ATLANTIS attempts to understand and model the very first stages in grounded language learning, as we see in children until the age of three: how pointing or other symbolic gestures emerge from the ontogenetic ritualization of instrumental actions, how words are learned very fast in contextualized language games, and how the first grammatical constructions emerge from concrete sentences. This requires a global, computational theory of symbolic development that informs us about what forces motivate language development, what strategies are exploited in learner and caregiver interactions to come up with more complex compositional meanings, how new grammatical structures and novel interaction patterns and formed, and how the multitude of developmental pathways observed in humans lead to a full system of multi-modal communication skills. This ambitious aim is feasible because there have been very significant advances in humanoid robotics and in the development of sensory-motor competence recently, and the time is ripe to push all this to a higher level of symbolic intelligence, going beyond simple sensory-motor loops or pattern-based intelligence towards grounded semantics, and incremental, long-term, autonomous language learning.

2013 – 2017

LIDA

Spatial Memory and Navigation Ability in a Physically Embodied Cognitive Architecture

The aim of this project is the development of a computational cognitive model of spatial memory and navigation based on the LIDA (Learning Intelligent Distribution Agent) cognitive architecture, integrated with the other high-level cognitive processes accounted for by LIDA, and physically embodied on a humanoid PR2 robot with the aid of the CRAM (Cognitive Robot Abstract Machine) control system.
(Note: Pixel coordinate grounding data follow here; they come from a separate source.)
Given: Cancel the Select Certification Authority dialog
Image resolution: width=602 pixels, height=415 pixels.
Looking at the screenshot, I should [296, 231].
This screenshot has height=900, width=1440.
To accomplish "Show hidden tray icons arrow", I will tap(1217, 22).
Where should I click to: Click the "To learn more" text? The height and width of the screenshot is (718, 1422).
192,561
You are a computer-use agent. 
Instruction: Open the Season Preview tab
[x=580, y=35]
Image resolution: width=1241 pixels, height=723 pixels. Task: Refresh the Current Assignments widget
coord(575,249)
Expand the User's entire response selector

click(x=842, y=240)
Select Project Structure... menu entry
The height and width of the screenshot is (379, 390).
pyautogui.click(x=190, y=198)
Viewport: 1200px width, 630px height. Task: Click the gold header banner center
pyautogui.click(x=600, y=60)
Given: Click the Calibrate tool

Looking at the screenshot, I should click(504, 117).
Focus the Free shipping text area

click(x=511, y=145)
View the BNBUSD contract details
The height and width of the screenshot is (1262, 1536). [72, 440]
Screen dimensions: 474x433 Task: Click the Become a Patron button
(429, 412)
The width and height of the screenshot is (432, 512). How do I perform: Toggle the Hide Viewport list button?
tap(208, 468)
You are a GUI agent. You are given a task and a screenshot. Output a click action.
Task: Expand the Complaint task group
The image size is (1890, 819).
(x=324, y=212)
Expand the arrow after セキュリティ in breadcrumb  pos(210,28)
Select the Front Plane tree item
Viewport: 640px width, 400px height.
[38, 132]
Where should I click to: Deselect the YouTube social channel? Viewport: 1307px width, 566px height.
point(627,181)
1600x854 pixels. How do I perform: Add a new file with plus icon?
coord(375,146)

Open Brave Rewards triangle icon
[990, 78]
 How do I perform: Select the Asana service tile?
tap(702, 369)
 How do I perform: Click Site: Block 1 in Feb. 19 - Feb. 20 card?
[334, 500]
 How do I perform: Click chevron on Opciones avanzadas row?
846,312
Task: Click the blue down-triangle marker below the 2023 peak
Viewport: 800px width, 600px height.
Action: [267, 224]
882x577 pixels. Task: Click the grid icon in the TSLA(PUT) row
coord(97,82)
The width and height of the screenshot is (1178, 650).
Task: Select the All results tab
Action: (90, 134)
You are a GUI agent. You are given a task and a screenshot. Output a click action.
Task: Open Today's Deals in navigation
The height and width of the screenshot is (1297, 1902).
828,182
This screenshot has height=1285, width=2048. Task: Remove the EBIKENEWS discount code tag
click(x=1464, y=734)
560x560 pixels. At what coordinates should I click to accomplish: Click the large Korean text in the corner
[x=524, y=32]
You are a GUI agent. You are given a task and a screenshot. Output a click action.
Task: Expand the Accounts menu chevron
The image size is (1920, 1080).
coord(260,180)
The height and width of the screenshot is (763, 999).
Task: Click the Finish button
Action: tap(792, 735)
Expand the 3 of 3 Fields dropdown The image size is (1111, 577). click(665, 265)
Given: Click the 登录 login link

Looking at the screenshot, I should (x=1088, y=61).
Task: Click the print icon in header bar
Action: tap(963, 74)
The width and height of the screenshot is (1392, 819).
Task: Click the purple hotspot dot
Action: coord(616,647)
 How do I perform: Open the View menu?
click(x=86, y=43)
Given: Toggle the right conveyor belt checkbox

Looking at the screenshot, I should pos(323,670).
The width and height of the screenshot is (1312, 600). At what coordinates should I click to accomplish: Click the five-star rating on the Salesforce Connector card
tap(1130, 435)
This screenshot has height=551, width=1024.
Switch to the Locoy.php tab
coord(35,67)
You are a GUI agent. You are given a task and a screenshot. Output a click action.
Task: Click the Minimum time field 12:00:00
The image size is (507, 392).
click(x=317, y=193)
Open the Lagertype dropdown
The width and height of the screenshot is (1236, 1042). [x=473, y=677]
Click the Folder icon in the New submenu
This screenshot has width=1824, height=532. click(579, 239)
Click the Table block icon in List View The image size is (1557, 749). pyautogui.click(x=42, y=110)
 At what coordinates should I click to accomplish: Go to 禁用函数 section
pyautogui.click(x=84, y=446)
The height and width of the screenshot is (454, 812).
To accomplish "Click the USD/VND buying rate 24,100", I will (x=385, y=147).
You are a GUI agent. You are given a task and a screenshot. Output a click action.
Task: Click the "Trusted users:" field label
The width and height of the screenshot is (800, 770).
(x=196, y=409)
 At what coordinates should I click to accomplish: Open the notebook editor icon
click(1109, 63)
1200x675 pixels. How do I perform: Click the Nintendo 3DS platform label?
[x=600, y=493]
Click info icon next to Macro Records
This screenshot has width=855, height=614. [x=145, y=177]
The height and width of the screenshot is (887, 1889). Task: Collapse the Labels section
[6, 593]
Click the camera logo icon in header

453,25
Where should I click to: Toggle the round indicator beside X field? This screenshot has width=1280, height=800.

The LIDA cognitive architecture will be extended by a conceptual and computational, hierarchical spatial memory model, inspired by the neural basis of spatial cognition in brains.

2015 – 2016

ChatGrape

Kommunikationsplattform zur Vernetzung von Wissen und Workflows in Unternehmen

In the project, an approach was developed and implemented to classify chat messages into dialogue acts, focusing on questions and directives (“to-dos”). Our multi-lingual system uses word lexica, a specialized tokenizer and rule-based shallow syntactic analysis to compute relevant features, and then trains statistical models (support vector machines, random forests, etc.) for dialogue act prediction. The classification scores we achieve are very satisfactory on question detection and promising on to-do detection, on English and German data collections.

2013 – 2016

Automatic Segmentation, Labelling, and Characterisation of Audio Streams

The goal of this project is to develop technologies for the automatic segmentation and interpretation of audio files and audio streams deriving from different media worlds: music repositories, (Web and terrestrial) radio streams, TV broadcasts, etc. A specific focus is on streams in which music plays an important role.

2012 – 2016

INSYNC

Synchronization and Communication in Music Ensembles

Interpersonal communication and the coordination and synchronization of actions are fundamental human capacities. People use these functions routinely in activities such as shaking hands, driving a car, playing sports, or playing music as part of an ensemble. To coordinate your actions with someone else’s, you must be able to predict how the other person is going to behave. Music ensemble performance provides a particularly interesting context for studying prediction and coordination because the synchronization between actions must be so precise. Since music is dynamic, or time-varying, ensemble musicians must make predictions about their co-performers’ behaviour as they play, relying primarily on nonverbal cues provided by their co-performers’ body movements, breathing, and sound. This research project investigates the mechanisms underlying musical synchronization in small ensembles, using a combination of perceptual/performance experiments and computational modelling techniques.

2013 – 2016

Lrn2Cre8

Learning to Create

Lrn2Cre8 aims to understand the relationship between learning and creativity by means of practical engineering, theoretical study, and cognitive comparison. We begin from the position that creativity is a function of memory, that generates new structures based on memorised ones, by processes which are essentially statistical.